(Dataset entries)
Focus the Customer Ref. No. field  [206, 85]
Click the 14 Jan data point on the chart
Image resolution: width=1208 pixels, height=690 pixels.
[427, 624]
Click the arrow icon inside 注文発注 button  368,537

--

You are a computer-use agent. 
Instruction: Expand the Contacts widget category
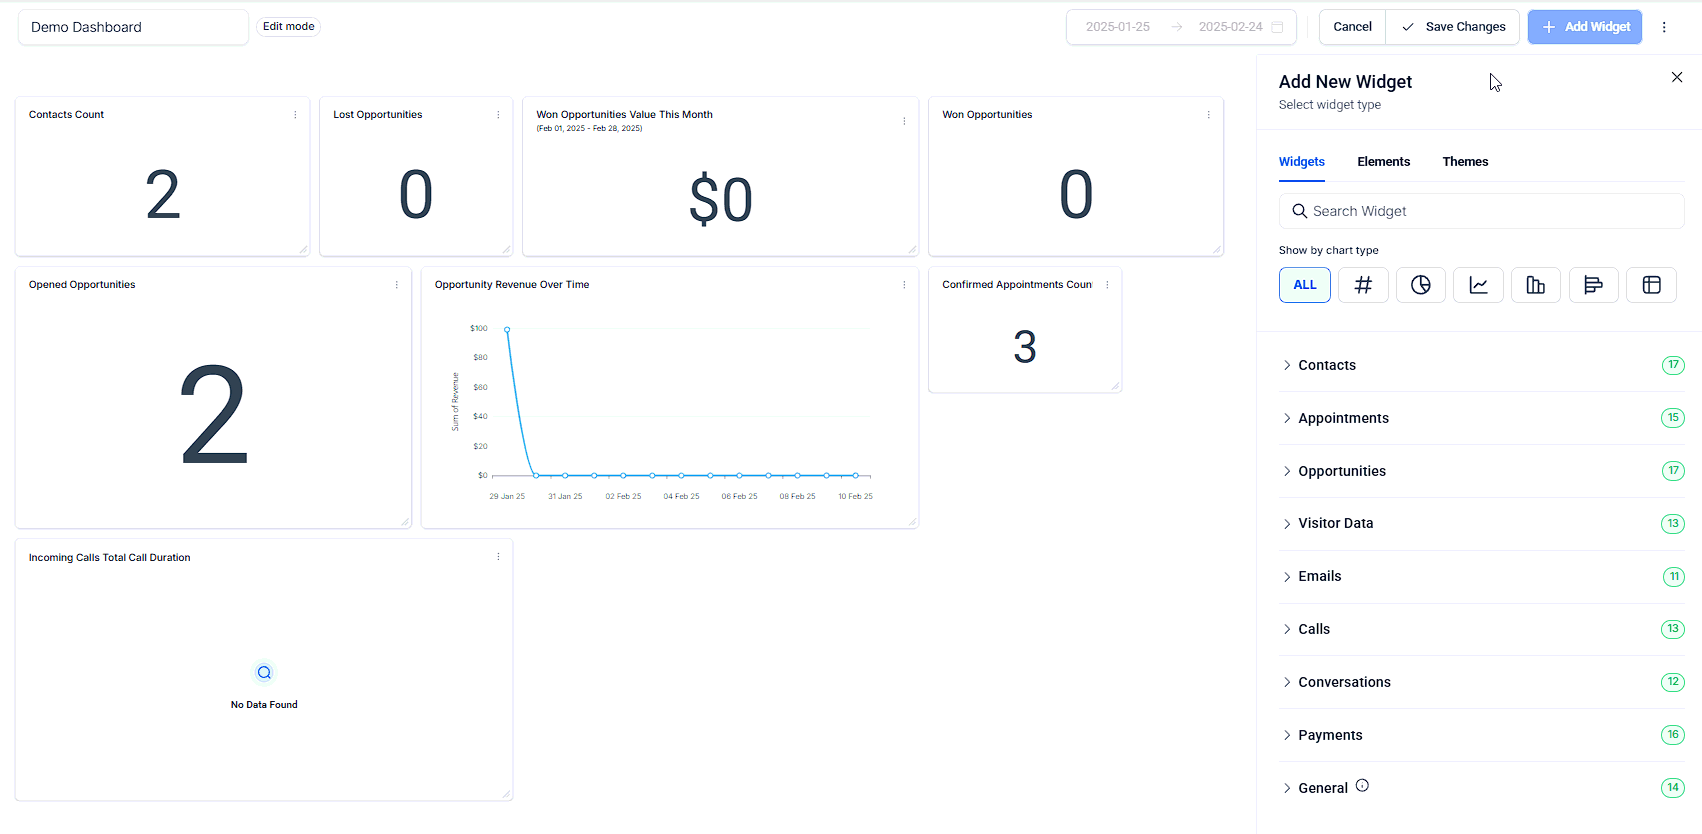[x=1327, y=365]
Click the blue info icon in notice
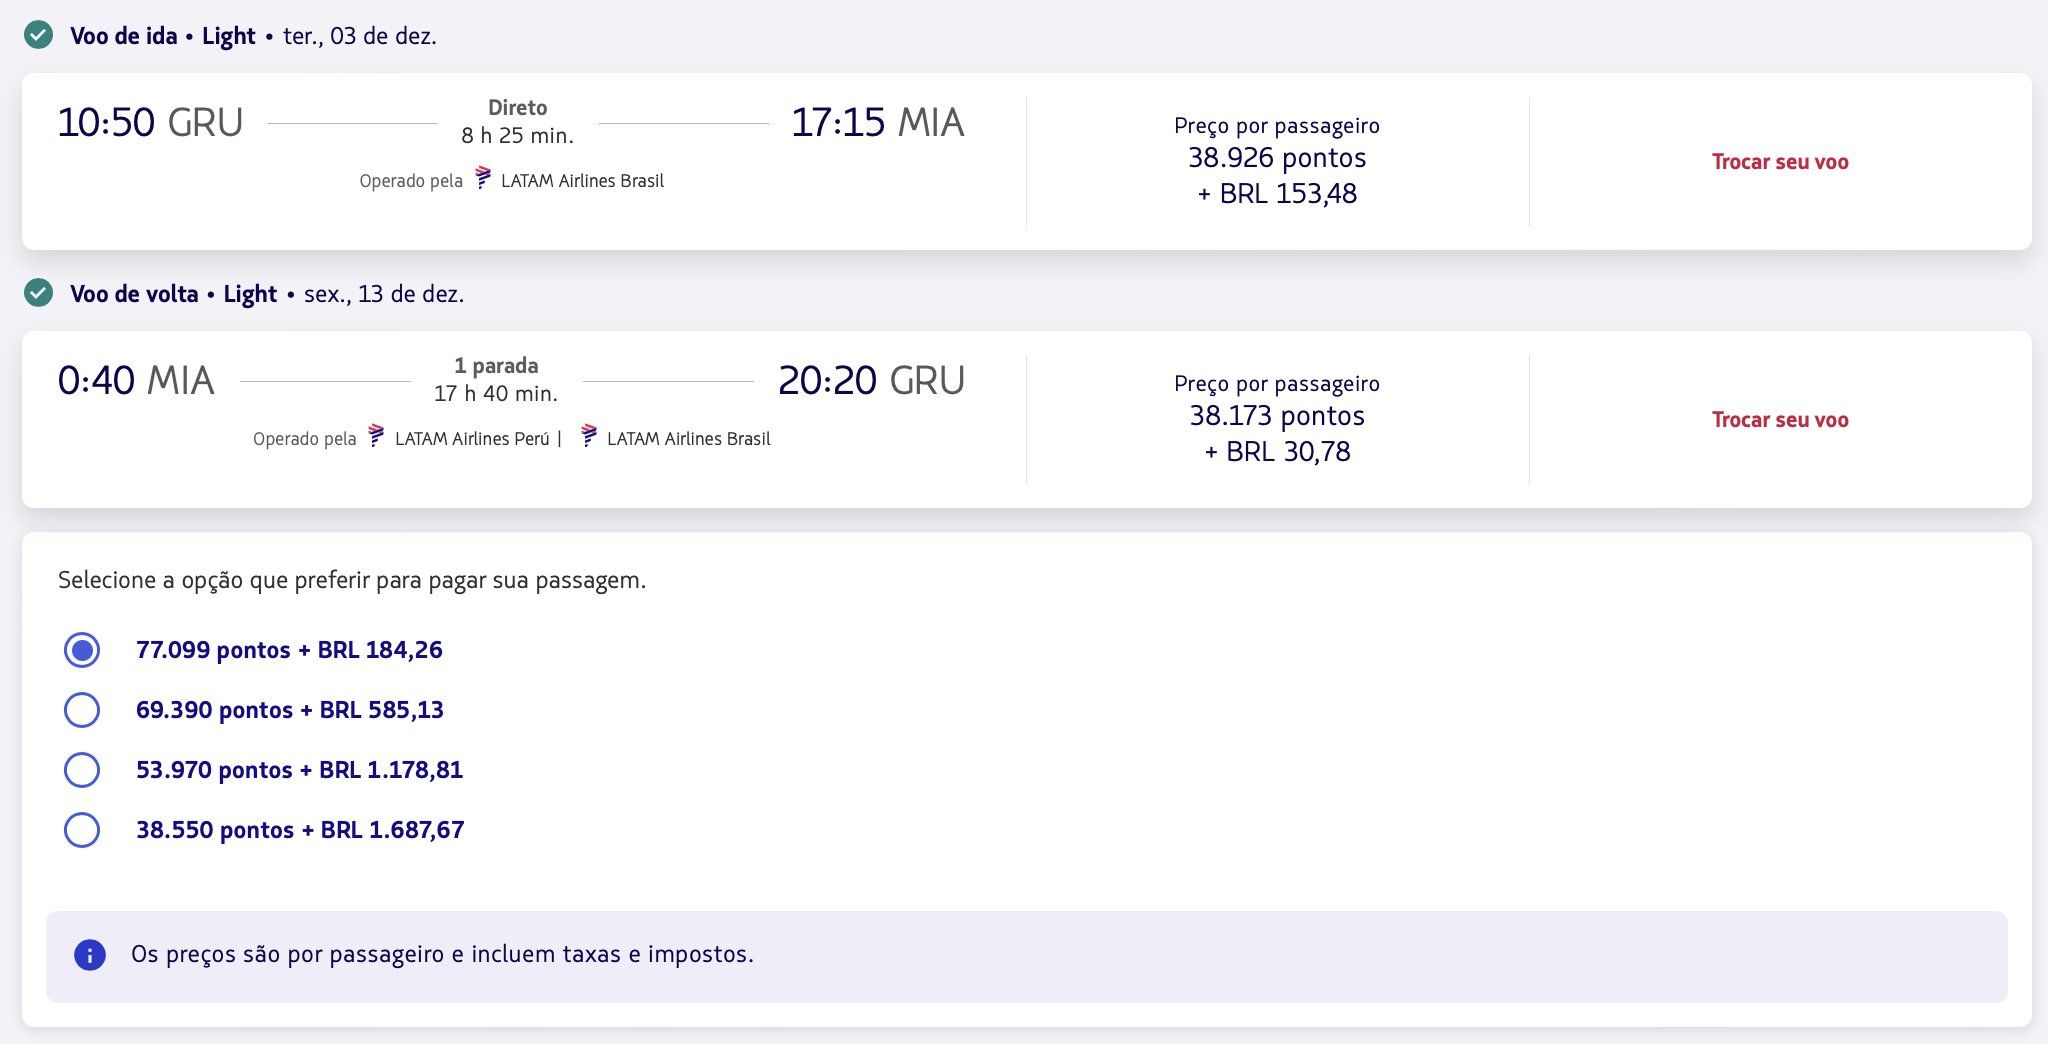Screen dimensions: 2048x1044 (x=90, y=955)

# [WHAT YOU HAVE TO DO]
Set down, exactly as they appear above, all lines from the one that has "Focus the Customer" down to the one that has "Click the arrow", including those two and no others.

# [TASK RESPONSE]
Focus the Customer Ref. No. field  [206, 85]
Click the 14 Jan data point on the chart
Image resolution: width=1208 pixels, height=690 pixels.
[427, 624]
Click the arrow icon inside 注文発注 button  368,537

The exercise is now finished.